It is still not clear whether disseminated intravascular coagulation (DIC) contributes to the hemostatic disturbances in orthotopic liver transplantation (OLT). Theoretically the lack of hepatic clearance of procoagulant factors during the anhepatic period and the release of thromboplastic material from the graft might trigger DIC. During heterotopic liver transplantation (HLT) the host liver is left in situ and procoagulant factors may still be cleared; DIC, if present, may not occur until after reperfusion. The aim of the present study was to gain more insight into the underlying mechanism of the coagulation changes during liver transplantation by comparison of OLT and HLT. Thrombin-antithrombin-III complexes (TAT), and indicator of thrombin generation, fibrin degradation products (FbDP) and routine clotting times were assayed in 12 OLTs, 18 HLTs and in a control group of 10 partial hepatic resections (PHR).

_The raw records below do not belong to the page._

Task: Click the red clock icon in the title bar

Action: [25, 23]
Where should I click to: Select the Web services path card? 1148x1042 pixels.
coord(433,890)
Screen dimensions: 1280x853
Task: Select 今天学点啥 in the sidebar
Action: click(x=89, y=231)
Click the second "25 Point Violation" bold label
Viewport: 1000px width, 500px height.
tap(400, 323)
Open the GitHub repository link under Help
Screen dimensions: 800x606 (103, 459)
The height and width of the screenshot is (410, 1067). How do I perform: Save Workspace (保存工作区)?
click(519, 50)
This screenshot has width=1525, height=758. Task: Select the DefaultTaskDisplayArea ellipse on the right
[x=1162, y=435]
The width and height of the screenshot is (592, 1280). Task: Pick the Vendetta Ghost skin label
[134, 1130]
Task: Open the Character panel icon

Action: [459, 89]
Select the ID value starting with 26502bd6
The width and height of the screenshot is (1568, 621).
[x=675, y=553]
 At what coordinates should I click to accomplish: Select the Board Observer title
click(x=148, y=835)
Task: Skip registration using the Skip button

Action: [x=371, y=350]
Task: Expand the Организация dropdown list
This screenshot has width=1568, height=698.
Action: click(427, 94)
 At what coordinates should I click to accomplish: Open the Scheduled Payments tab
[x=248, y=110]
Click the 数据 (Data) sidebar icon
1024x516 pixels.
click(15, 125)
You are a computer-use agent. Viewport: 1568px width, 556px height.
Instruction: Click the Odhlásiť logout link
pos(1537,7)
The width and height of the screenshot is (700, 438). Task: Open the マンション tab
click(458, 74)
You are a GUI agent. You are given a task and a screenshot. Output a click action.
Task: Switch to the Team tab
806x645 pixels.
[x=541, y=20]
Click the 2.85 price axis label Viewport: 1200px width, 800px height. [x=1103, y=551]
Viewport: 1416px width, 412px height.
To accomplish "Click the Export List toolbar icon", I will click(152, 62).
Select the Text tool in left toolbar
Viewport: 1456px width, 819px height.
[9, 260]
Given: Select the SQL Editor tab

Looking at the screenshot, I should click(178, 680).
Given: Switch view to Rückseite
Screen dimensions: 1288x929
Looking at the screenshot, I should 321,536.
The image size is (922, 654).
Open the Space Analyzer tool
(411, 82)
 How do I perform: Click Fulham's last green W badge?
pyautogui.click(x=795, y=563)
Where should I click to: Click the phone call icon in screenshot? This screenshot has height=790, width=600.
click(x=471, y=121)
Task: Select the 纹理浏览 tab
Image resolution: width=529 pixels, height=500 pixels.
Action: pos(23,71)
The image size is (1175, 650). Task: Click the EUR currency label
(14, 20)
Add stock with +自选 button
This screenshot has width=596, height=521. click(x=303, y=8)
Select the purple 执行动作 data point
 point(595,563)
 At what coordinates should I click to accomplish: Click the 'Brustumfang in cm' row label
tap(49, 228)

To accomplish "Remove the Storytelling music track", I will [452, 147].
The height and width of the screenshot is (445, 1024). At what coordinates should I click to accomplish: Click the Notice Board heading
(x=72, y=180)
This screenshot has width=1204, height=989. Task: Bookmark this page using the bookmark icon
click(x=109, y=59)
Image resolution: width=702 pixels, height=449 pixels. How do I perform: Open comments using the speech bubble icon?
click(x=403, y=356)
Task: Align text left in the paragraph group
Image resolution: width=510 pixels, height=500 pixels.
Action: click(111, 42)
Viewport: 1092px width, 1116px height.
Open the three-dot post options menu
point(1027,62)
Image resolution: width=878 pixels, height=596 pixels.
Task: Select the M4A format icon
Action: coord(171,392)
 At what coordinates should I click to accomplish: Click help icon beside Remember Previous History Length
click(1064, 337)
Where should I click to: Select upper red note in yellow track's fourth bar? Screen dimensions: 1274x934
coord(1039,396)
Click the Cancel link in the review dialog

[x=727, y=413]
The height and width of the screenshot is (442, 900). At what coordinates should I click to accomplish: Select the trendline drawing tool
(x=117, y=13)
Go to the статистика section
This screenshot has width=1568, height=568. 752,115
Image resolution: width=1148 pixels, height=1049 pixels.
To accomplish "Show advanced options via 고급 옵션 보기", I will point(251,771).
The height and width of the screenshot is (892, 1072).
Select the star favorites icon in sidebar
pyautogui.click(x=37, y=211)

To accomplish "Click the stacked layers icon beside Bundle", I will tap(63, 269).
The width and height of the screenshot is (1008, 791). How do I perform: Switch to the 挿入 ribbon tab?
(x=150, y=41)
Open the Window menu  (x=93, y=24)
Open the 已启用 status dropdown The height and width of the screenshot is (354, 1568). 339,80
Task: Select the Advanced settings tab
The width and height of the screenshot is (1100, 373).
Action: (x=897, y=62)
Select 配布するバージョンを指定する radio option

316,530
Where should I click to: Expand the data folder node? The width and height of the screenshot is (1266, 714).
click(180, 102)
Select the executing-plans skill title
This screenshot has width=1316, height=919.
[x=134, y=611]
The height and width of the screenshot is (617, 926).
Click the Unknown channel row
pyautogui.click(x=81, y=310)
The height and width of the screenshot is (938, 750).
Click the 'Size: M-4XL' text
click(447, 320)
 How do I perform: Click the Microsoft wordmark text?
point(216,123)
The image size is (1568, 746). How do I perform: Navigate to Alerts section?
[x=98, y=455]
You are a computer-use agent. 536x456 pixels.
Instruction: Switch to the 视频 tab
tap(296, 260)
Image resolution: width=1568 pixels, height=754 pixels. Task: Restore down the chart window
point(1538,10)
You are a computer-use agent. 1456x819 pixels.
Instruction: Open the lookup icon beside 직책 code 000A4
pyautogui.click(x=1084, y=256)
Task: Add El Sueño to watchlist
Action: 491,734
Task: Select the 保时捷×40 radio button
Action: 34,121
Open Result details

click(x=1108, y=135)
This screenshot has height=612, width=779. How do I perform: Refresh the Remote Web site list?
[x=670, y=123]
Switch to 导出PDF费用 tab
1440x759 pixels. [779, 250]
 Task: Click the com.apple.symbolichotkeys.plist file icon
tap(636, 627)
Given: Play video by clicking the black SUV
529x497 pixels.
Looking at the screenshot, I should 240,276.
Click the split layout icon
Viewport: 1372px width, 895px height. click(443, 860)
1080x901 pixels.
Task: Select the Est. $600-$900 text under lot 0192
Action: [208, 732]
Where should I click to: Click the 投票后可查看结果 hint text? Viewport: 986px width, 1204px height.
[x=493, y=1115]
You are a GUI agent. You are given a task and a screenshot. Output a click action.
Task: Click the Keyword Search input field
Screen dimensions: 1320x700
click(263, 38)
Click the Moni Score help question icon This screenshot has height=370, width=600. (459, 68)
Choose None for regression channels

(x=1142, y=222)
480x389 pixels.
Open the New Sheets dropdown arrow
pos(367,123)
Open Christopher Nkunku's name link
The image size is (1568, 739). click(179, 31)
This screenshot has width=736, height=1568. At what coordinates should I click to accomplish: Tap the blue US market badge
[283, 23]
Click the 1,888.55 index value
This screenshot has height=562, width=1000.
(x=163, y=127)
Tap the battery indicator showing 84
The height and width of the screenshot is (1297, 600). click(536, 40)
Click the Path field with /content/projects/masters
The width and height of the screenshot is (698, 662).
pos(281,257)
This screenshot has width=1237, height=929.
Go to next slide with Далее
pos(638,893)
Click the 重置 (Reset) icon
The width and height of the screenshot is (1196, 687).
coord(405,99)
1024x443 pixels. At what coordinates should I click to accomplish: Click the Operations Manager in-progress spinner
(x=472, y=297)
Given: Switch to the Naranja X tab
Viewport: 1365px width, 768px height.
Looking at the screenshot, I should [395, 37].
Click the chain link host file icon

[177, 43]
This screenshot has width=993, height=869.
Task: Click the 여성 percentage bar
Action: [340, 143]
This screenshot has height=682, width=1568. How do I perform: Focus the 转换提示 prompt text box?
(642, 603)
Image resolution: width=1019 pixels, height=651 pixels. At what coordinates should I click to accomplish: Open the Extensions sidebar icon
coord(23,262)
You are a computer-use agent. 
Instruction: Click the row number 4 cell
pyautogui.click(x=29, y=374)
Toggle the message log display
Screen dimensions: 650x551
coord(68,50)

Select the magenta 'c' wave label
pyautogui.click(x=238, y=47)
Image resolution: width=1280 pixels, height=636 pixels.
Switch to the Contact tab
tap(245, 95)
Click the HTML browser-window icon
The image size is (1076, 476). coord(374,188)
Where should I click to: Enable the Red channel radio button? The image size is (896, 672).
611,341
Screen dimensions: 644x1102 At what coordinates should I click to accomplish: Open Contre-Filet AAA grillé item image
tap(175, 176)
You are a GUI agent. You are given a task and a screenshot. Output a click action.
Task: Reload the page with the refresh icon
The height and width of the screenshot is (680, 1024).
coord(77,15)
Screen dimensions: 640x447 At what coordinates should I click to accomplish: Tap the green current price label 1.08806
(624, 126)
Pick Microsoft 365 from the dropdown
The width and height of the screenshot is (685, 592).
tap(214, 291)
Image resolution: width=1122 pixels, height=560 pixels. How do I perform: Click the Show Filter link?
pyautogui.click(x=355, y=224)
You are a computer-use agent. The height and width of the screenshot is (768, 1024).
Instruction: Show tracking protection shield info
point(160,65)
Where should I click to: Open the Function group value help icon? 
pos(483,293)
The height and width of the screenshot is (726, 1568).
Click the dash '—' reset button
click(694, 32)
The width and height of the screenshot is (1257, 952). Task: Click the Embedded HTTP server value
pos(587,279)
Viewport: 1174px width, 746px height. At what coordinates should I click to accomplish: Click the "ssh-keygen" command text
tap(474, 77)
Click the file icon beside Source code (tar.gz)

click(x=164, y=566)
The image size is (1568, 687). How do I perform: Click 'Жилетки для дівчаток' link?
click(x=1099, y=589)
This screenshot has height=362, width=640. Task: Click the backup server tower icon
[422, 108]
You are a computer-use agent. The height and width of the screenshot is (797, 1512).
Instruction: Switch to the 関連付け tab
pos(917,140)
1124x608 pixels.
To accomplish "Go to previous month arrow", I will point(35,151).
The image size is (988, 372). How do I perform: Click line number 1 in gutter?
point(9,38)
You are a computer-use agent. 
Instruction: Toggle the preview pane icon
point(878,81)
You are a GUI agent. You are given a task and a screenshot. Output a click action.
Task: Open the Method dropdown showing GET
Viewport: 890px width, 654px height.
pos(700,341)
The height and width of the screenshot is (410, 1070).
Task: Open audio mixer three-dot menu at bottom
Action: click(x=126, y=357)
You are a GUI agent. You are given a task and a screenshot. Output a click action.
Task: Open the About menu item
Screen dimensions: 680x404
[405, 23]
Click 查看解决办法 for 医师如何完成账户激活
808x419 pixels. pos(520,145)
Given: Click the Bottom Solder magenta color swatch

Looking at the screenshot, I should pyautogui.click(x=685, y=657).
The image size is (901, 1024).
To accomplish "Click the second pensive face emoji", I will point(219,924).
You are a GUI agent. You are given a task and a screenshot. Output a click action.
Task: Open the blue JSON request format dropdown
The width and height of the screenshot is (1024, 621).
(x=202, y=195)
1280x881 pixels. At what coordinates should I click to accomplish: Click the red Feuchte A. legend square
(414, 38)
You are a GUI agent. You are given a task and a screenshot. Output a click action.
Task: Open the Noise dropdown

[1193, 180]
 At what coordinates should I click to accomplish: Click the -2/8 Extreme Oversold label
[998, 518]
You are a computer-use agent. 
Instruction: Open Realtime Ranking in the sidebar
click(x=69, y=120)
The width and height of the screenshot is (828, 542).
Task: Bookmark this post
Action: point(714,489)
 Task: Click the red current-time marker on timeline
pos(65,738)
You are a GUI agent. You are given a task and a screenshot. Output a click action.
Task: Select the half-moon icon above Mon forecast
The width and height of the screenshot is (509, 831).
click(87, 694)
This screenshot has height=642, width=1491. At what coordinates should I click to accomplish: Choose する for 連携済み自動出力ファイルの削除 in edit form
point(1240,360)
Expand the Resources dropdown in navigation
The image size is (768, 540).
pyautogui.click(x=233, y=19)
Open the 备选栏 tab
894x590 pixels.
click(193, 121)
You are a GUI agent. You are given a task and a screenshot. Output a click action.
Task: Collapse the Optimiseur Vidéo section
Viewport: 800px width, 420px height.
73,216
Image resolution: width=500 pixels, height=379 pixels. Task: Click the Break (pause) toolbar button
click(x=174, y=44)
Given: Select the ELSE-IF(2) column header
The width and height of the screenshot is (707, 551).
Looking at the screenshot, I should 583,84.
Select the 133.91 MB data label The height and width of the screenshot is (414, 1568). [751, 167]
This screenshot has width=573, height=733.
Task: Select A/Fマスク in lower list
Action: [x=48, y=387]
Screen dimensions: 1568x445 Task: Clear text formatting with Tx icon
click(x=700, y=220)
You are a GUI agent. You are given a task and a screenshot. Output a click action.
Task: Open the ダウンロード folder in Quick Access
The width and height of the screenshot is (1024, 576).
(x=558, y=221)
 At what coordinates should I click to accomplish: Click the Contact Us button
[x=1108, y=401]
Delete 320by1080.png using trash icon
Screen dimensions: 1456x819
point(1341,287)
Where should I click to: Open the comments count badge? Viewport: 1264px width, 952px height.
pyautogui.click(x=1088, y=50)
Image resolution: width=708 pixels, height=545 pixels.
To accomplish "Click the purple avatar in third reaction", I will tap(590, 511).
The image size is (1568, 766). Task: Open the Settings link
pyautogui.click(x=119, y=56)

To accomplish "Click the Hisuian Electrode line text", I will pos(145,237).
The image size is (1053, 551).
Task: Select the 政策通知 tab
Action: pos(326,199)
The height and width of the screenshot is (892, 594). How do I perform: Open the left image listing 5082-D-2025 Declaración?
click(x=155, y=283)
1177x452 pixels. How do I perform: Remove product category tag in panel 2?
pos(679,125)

TAT increased dramatically after reperfusion to 136 μg/l in OLT and to 94 μg/l in HLT (p n.s.). In contrast, FbDP levels increased only in OLT, to a maximum of 13.8 μg/ml. Routine clotting times changed mildly and similarly in both OLT and HLT.

Conclusions: Graft reperfusion triggers excessive thrombin formation, but there are no other signs of subsequent DIC. Any thrombin formed is probably rapidly inhibited by antithrombin-III. The rise in FbDP during OLT is the result of increased fibrinolysis, which occurred only in OLT and not in HLT.